AMD projects that a single EPYC die would weigh in at 777mm2, whereas the four-die MCM requires 852mm2 of total die area. AMD claims the 10% die area overhead is relatively tame. The company specifically architected the Zeppelin die for an MCM arrangement, so it focused on reducing the die overhead of replicated components. For instance, each of the four Infinity Fabric links consumes only 2mm2 of die area.
Each of AMD’s Zeppelin die contains memory, I/O, and SCH (Server Control Hub–similar to a Northbridge) controllers, but the company removed those redundant parts from its monolithic die cost projection. The company also removed the Infinity Fabric links, as those obviously aren’t needed for a single chip.
It’s rational to assume that the MCM’s larger overall die area would result in higher costs, but AMD claims the design actually reduces cost by 41%. All die suffer from defects during manufacturing, but larger die are more susceptible. Smaller die produce better yields, thus reducing the costly impact of defects. AMD can configure around defects in the cores or cache by disabling the unit and using the die for lower-priced SKUs, but defects that fall into I/O lanes or other critical pathways are usually irreparable.
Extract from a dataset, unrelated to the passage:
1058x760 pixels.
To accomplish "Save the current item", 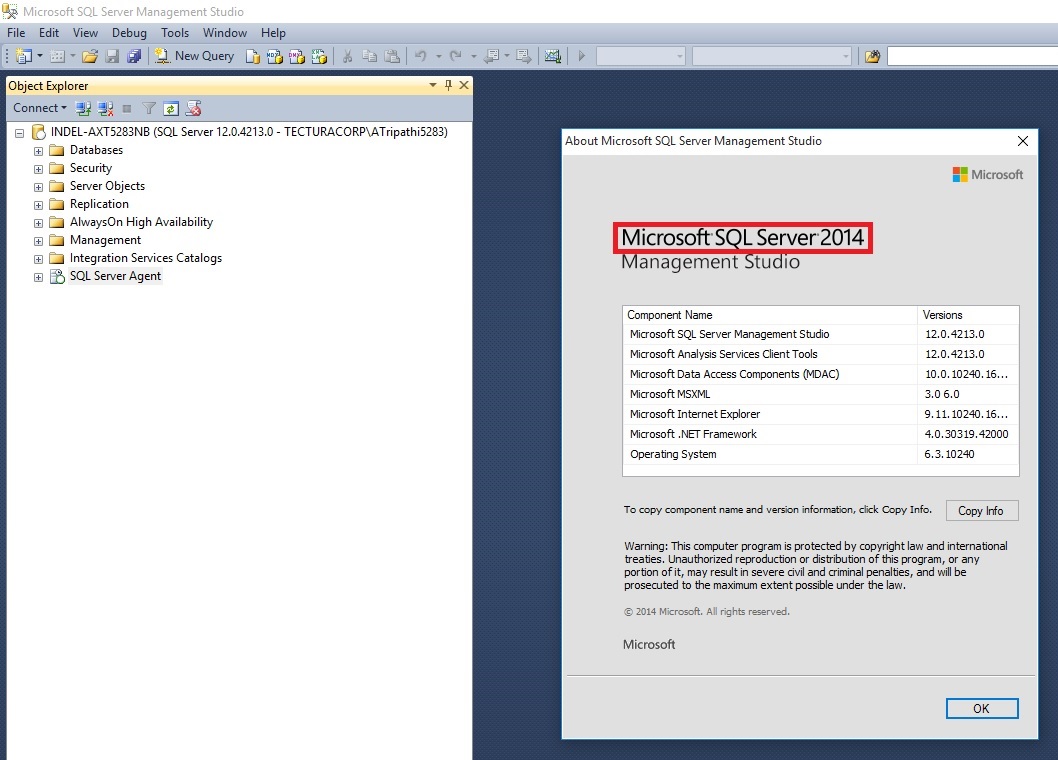I will coord(113,56).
Each die wields four Infinity Fabric links. AMD uses only three links per die to minimize trace length, and thus latency. As you can see, the activated links vary based on the location of the die inside the MCM. Logically, the Threadripper models use only two Infinity Fabric links because they have only two die.
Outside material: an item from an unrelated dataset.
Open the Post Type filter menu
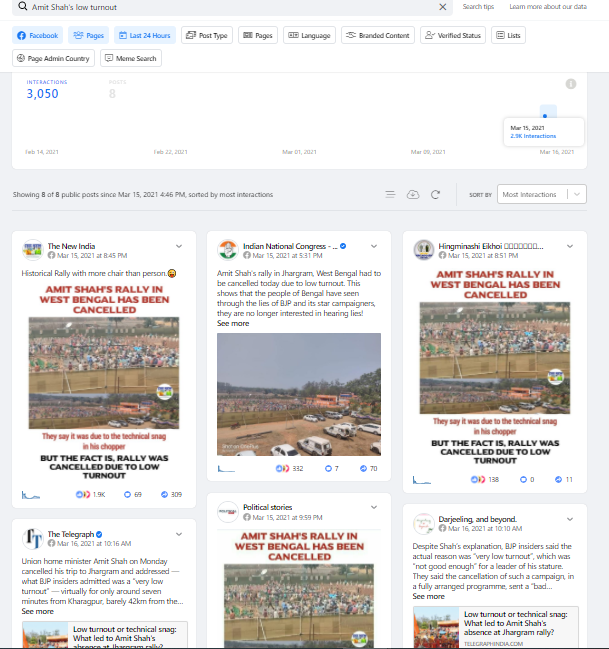The height and width of the screenshot is (649, 609). point(207,35)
Each die also has two I/O controllers to maximize bandwidth. One feeds into the “G” blocks at the top of the diagram for communication between processors, while the other feeds into the “P” banks at the bottom for PCIe connections. AMD noted the distributed I/O approach ensures consistent performance scaling in two socket servers. Threadripper likely has a somewhat different arrangement because it doesn’t need to communicate with another processor, likely leaving only one I/O controller active per die for the PCIe lanes.
Memory Throughput
Memory throughput and latency can suffer due to MCM architectures. In fact, that’s one of Intel’s key arguments in its infamous slide deck. AMD presented DRAM bandwidth tests outlining performance in various configurations. The “NUMA Friendly” bandwidth represents memory accesses to the die’s local memory controller, while “NUMA Unaware” measures memory traffic flowing over the Infinity Fabric from a memory controller connected to another die.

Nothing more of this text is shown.